— start Source —
InfluxDB Backup

Introduction

This tool (and Docker container) will perform backup of (parts of) Influx databases at regular interval and arrange to only keep the latest backups. It is capable of two completely different types of backups, based on the value of the command-line option -mode.

When the value of this option is backup, which is the default, a full raw backup of (some of) the databases will be performed. This backup will also encompass the metastore.
When the value of this option is csv, CSV backups of dataseries of the databases will be performed. There are ways to perform incremental backups, if necessary, or to select which dataseries and/or databases are targeted. In order to cover a wider number of use cases and to keep storage under control, a number of the command-line options accepted only influence the behaviour of the CSV backing up operations.

Note that internal workings of this project are still under development, it has however run in production environments. The project has only been tested against the OSS version of influx. The script has grown out of local needs and would need structuring and improvement love for a cleaner design. Any pull request appreciated! A Docker container for most versions of influx is also available. The implementation is forward compatible, being able to detect past and future Alpine-based Influx images, as explained here.
— end Source —
— start Items —
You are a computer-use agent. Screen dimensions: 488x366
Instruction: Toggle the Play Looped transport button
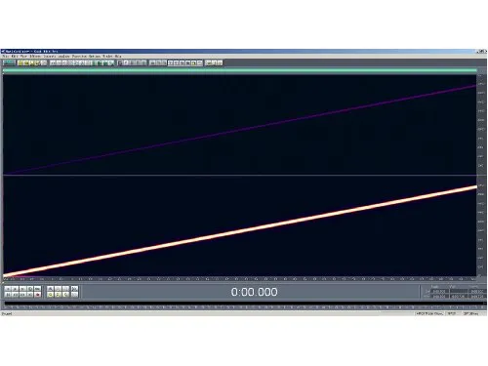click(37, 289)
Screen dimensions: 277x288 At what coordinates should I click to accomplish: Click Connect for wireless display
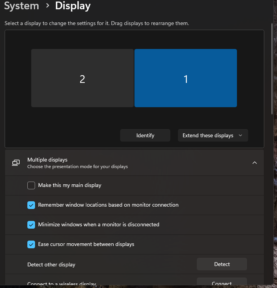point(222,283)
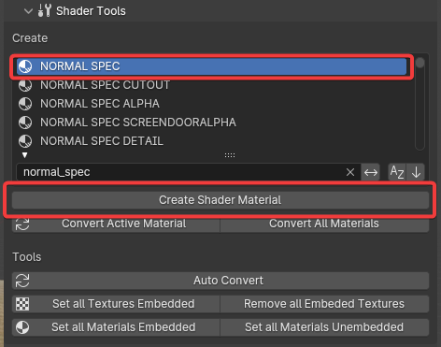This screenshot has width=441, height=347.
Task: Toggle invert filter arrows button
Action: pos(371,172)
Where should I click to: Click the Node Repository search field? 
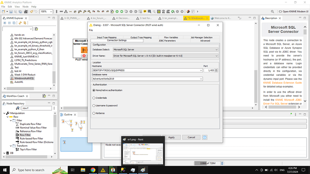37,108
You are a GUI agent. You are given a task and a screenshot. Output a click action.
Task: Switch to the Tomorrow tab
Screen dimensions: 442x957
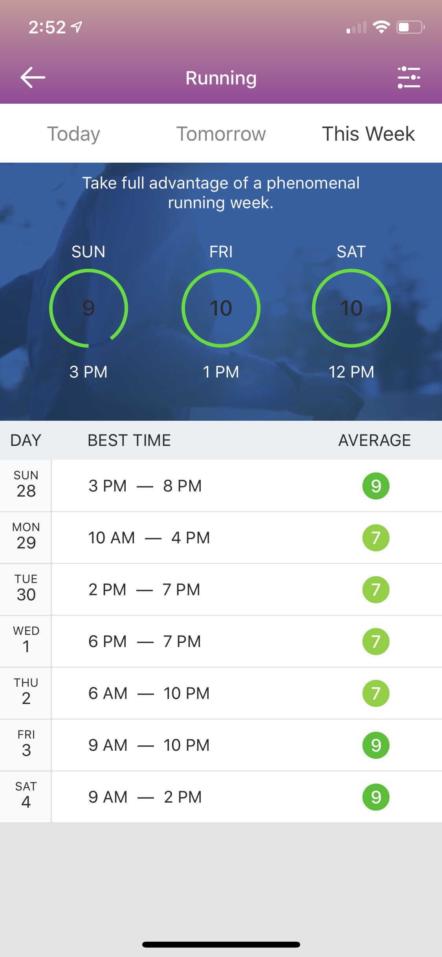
— end Items —
Set tasks =
**1.** Reproduce all the entries word for word, leaving out the pictures.
**2.** Carry on the InfluxDB backup text after its last sentence.
The InfluxDB backup text has nothing to do with the entries.

Results by task =
**1.**
You are a computer-use agent. Screen dimensions: 488x366
Instruction: Toggle the Play Looped transport button
click(37, 289)
Screen dimensions: 277x288 At what coordinates should I click to accomplish: Click Connect for wireless display
point(222,283)
This screenshot has width=441, height=347.
Task: Toggle invert filter arrows button
Action: pos(371,172)
Where should I click to: Click the Node Repository search field? 
37,108
You are a GUI agent. You are given a task and a screenshot. Output a click action.
Task: Switch to the Tomorrow tab
Screen dimensions: 442x957

**2.**
Example Use

This section provides quick insights into how to use this project to perform regular backups of your Influx databases. Detailed description of the command-line options can be found in the next section.

Raw Backup at Regular Intervals

Provided that you are running a host at the name influxdb (Docker environments come to mind here), the following command would perform backup snapshots of all databases every half an hour, into sub-directories created under /mnt/external, probably a remote file system.

backup.tcl -host influxdb -period 1800 -root /mnt/external

One-Shot CSV Dump

Provided the same host as above, the following command would dump only the dataseries which contain example in their name as CSV. This backup would be created in a sub-directory of /mnt/external, where the first sub-directory is the current date and the next directory the name of the database.

backup.tcl -mode csv -host influxdb -period -1 -root /mnt/external \
           -dst "%date%/%db%" -accept "*example*" -latest ""

There will be as many CSV files as there are dataseries matching *example*, and these will be roughly named as the series and compressed using gzip. The final name of the files on disk is controlled by the default of an option called -basename and uses a default character set coming from -charset).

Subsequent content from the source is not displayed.